The moment of change happens when one takes a step back, suspends some of the preconfigured categories and takes an imaginative leap, Macfarlane says, after which a person may find his or her innate way of thinking, is not particularly common, and the "cosmology" of others is not that outlandish, and is even worthy of attention.

And if there is no right or wrong, or strange or normal in cultures, ignorance and fear of others, and discrimination toward them, is unnecessary, he says.

The task that Macfarlane sets for himself is to lessen that fear or discrimination by explaining a little of how China works, so that the invisible barriers, which are built from taken-for-granted assumptions, can be visible.

"It's really about knowledge and communication. Once you get to know the other, you know why they're doing things, why things are different, and you begin to lose that fear. And the more communication, the more people visit China, the more the West appreciates its greatness, and the Chinese already, obviously, appreciate and have imported much from the West."

Macfarlane says he wishes he could act as a bridge between East and West, to forge cross-cultural understanding, because for him this is also "the aim of the greatest anthropologists".

On Sep 5 last year, Cambridge basked in sunshine as people came together in the heart of King's College in the name of the ninth Cambridge Xu Zhimo Poetry and Art Festival to celebrate exchanges.

Macfarlane writes in the preface for the event: "Chinese civilization is like a forest, where you have different trees: different people in different positions, different statuses and roles. Yet they all grow alongside each other and share the same space in a mutually supportive way … on the whole, not destroying each other. That kind of harmony seems to be a wonderful model for what the world could be."

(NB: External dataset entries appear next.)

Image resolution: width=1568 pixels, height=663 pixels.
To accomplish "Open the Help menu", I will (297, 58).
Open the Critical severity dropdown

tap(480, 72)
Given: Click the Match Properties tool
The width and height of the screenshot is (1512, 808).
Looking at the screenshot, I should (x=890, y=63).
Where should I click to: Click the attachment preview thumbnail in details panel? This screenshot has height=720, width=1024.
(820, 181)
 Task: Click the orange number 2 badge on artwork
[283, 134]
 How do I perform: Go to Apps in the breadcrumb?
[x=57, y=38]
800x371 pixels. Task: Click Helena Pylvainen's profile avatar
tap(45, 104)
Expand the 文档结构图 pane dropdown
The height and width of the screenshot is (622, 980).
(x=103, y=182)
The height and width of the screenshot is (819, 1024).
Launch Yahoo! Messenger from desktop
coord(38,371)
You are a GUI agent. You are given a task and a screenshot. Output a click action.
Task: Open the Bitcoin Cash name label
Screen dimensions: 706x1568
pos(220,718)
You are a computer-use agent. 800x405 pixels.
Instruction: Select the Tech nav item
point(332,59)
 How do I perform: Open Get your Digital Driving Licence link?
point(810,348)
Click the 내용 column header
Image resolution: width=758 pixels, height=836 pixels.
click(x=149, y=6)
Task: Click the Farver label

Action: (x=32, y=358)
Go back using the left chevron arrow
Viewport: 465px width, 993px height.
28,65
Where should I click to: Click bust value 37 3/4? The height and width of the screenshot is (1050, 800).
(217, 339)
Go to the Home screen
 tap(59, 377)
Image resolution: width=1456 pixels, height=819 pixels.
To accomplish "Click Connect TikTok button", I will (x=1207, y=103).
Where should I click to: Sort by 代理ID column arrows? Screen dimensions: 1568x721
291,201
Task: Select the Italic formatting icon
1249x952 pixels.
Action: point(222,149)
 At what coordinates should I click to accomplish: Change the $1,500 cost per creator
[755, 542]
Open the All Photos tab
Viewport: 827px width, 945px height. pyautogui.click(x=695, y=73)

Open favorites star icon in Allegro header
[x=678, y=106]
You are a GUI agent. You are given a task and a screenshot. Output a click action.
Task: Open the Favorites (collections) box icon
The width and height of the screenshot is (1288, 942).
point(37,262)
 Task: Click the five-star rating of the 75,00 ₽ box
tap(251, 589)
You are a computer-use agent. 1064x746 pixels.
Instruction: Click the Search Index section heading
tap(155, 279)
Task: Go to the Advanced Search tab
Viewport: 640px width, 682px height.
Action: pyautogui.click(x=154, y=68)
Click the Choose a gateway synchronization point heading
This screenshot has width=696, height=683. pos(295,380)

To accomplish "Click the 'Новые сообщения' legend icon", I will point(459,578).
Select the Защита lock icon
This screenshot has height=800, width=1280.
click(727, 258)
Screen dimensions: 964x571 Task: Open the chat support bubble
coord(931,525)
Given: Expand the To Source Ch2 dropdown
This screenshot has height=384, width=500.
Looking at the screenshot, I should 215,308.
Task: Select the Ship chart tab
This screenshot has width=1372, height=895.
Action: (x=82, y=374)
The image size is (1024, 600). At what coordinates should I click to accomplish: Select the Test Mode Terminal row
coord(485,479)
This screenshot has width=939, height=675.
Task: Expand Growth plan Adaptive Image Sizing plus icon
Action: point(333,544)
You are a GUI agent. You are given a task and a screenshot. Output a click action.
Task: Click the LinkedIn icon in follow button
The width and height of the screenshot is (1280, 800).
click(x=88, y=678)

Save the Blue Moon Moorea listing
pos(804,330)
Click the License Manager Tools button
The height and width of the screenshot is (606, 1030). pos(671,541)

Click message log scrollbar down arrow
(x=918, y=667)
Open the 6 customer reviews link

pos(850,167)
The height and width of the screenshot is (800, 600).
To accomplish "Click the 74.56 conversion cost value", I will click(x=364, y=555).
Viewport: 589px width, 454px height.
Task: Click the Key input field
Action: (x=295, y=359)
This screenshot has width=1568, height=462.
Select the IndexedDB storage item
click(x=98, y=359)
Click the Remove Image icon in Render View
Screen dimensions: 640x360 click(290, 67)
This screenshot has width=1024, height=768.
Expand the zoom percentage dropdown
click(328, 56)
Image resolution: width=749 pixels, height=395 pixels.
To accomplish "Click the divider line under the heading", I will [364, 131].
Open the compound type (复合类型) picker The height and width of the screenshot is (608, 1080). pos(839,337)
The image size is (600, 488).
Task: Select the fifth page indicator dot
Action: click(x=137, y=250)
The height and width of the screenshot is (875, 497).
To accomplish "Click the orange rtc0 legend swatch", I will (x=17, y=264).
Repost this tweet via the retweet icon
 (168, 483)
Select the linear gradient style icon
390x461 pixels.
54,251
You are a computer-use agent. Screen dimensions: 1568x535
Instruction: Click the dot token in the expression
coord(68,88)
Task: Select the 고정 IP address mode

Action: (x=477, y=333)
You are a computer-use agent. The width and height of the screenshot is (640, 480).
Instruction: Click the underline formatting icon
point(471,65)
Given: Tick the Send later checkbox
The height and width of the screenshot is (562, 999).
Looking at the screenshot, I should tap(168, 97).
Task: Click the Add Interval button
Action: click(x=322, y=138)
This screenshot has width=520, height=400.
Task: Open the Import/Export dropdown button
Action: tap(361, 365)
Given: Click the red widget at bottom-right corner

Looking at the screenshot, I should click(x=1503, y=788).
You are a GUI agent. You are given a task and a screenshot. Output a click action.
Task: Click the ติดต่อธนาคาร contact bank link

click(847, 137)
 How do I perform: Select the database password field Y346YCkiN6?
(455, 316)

Sitting on a bench in the warm daylight at the provost's private garden, where dwarf shrubs and a wildflower meadow grow in harmony, Macfarlane says: "Cultures and civilizations have to retain what is special about them, while at the same time living together and sharing what they can. So that's what I meant, that we will retain our different views on art, music, family systems, beliefs and philosophies. Because we need to. But that doesn't mean that we can't live in peace."